Embracing Digital Transformation

  • To enhance efficiencies and experience, SFBs have fully embraced digitalization in processes and services.
  • Advanced technologies have streamlined back-end while services like mobile/internet banking have made banking more accessible for customers across all regions.

Future Prospects and Economic Impact

  • As SFBs continue expanding outreach while leveraging innovations, their contributions are projected to rise significantly.
  • By catering to needs of underserved segments, SFBs can boost consumption, entrepreneurship and employment, thereby facilitating balanced regional growth.
  • Improved access to formal banking will empower individuals and MSMEs, with positive spill-overs on the wider economy.

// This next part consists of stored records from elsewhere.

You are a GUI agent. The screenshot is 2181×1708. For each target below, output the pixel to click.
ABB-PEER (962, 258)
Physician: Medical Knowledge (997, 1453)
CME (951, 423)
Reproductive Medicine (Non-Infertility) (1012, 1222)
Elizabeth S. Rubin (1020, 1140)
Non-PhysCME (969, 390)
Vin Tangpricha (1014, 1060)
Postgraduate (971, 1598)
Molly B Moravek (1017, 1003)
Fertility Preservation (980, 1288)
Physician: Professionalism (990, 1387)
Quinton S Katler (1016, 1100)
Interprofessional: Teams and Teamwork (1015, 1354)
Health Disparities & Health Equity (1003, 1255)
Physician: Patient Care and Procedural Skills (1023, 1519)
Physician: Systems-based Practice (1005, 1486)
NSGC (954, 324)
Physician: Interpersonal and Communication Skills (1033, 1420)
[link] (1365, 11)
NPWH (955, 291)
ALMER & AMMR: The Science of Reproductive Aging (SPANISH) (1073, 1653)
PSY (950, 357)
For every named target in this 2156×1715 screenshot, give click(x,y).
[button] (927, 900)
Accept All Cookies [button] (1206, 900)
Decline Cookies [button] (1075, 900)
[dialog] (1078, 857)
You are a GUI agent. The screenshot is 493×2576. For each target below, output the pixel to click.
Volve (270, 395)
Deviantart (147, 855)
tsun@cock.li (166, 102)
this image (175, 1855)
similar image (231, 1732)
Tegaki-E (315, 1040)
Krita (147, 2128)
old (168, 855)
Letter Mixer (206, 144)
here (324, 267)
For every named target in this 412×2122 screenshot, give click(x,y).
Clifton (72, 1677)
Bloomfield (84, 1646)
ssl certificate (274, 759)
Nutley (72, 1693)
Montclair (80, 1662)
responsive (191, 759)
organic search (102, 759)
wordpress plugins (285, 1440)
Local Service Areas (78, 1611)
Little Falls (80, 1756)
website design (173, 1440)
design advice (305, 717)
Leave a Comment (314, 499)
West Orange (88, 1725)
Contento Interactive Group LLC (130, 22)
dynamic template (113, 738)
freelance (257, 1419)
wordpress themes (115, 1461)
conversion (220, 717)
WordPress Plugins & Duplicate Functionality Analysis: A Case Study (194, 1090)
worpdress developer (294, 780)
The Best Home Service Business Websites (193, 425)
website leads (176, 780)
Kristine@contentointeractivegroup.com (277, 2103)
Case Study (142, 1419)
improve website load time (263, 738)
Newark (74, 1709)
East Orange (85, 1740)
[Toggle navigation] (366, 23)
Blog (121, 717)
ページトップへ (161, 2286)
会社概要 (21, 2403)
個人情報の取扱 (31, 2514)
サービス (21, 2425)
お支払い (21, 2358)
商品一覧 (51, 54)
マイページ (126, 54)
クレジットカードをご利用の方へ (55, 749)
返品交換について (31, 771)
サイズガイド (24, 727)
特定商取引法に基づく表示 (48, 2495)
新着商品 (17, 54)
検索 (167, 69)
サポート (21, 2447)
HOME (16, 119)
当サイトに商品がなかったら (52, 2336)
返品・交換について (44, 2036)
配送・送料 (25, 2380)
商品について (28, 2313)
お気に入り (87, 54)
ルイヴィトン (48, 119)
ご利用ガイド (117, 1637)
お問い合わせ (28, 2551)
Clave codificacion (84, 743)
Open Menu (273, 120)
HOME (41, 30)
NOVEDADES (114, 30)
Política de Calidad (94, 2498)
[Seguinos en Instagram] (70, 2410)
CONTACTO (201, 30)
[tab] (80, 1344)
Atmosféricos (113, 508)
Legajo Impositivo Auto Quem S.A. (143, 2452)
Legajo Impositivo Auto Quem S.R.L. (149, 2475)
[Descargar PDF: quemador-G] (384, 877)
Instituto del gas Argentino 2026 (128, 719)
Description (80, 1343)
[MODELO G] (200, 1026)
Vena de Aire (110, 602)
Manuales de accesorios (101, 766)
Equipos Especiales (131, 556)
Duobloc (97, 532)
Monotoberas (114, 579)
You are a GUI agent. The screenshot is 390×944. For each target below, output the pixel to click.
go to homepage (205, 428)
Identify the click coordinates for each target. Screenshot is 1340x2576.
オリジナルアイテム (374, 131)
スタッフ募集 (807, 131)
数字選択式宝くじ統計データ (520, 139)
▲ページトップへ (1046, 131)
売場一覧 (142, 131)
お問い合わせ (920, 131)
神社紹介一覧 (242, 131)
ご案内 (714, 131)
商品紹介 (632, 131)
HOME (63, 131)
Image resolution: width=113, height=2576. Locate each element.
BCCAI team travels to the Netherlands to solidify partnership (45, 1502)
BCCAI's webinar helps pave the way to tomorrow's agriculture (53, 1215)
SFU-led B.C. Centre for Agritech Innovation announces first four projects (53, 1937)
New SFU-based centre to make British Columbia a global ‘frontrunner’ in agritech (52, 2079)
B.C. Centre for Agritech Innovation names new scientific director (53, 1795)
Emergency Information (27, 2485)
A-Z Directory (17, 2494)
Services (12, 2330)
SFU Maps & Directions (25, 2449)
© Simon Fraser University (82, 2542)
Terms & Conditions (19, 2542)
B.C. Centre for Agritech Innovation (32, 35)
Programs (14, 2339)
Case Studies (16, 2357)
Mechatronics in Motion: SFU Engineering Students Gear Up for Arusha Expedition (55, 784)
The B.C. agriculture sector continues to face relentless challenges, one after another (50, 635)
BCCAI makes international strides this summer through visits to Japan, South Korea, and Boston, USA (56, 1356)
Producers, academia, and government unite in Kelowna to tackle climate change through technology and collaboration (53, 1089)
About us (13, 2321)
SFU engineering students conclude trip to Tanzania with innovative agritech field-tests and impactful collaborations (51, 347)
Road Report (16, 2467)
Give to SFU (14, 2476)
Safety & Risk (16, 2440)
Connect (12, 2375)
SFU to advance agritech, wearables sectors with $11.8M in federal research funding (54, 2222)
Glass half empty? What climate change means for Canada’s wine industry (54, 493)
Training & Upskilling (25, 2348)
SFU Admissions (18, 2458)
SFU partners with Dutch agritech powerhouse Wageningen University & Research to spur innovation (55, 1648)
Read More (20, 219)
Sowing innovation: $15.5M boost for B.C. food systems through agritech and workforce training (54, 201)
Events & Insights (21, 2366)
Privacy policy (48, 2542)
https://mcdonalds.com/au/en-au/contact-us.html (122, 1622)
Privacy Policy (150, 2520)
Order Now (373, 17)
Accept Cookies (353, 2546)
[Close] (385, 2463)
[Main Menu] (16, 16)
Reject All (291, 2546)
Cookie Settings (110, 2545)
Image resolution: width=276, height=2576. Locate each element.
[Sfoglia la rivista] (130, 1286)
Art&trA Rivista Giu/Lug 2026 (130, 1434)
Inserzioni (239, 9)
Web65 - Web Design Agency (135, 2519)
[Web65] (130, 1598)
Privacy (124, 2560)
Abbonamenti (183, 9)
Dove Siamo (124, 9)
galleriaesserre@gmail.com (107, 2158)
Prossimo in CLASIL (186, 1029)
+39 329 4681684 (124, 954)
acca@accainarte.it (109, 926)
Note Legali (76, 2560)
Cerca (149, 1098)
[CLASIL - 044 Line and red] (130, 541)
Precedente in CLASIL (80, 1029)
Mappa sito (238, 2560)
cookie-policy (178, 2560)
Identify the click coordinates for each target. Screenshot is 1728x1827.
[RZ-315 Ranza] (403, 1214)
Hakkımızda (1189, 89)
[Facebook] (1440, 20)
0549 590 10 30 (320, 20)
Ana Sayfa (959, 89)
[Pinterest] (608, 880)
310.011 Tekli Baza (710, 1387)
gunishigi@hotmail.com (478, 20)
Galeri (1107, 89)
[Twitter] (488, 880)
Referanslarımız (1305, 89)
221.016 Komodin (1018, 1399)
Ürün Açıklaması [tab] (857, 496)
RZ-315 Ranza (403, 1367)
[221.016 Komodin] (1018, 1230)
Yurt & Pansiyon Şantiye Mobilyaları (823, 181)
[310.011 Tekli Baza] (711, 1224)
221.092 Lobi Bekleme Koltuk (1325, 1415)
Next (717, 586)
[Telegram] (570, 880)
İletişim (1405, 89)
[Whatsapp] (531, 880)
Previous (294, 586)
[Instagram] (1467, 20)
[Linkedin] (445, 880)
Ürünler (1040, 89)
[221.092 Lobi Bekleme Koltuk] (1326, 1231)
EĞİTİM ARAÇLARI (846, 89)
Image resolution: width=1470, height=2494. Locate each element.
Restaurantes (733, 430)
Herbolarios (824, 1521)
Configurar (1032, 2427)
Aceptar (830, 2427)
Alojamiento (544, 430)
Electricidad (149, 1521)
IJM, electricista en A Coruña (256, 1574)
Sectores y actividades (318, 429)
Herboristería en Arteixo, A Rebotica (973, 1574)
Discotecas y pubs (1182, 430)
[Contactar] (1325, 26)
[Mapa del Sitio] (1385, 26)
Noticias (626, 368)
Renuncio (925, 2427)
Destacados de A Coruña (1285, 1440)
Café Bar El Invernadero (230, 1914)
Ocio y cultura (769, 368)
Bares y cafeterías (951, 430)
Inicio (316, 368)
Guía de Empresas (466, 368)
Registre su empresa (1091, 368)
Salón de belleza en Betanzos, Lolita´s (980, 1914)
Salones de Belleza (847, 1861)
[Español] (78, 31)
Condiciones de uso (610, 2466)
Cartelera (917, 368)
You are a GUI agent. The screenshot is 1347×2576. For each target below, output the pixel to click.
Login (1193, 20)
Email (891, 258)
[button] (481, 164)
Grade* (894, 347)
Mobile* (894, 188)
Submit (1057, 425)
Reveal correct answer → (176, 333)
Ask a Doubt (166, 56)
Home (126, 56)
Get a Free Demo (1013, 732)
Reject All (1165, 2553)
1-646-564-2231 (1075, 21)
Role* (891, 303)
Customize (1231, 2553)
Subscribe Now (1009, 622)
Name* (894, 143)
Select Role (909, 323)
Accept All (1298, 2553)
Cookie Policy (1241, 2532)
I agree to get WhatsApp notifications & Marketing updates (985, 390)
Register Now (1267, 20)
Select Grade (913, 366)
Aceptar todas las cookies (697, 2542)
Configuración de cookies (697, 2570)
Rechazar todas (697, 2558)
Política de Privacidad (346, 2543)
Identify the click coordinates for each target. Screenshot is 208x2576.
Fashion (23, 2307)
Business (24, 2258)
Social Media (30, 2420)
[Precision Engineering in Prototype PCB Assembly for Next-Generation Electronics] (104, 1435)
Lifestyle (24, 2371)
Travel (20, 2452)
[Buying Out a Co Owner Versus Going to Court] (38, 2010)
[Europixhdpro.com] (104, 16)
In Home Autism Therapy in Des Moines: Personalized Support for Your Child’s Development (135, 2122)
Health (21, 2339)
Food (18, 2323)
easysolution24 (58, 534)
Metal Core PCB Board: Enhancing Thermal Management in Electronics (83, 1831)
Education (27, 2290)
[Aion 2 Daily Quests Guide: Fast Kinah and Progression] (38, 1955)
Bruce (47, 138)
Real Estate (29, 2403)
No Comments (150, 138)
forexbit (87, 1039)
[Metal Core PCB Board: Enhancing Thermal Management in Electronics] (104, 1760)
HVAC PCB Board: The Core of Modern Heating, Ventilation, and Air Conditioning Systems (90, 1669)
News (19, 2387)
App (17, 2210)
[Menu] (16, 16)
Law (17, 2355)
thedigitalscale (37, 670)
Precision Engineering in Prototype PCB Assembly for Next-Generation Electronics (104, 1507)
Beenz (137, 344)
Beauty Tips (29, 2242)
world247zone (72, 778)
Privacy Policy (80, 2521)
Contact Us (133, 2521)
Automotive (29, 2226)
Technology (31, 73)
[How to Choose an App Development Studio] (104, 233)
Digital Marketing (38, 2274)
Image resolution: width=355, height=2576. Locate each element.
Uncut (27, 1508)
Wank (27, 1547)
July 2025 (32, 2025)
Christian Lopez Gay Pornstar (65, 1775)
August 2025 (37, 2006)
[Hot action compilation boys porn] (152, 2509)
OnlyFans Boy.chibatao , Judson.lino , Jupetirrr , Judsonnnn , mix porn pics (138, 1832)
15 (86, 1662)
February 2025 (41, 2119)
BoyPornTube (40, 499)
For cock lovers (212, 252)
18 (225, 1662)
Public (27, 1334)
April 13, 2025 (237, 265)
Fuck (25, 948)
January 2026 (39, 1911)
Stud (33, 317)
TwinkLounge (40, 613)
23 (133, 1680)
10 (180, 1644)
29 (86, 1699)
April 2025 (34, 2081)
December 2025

The small finance bank model was introduced to bring basic but much needed banking services to the masses who does not have access to banking services through an improved financial inclusion ecosystem. These niche banks complement universal banks and microfinance institutions. Over a period, as they stabilize their operations and achieve scale, it is possible for good performing SFBs to transition into universal banks and expand their range of services. This innovative approach has sparked nationwide financial empowerment and supported entrepreneurial capacities across India.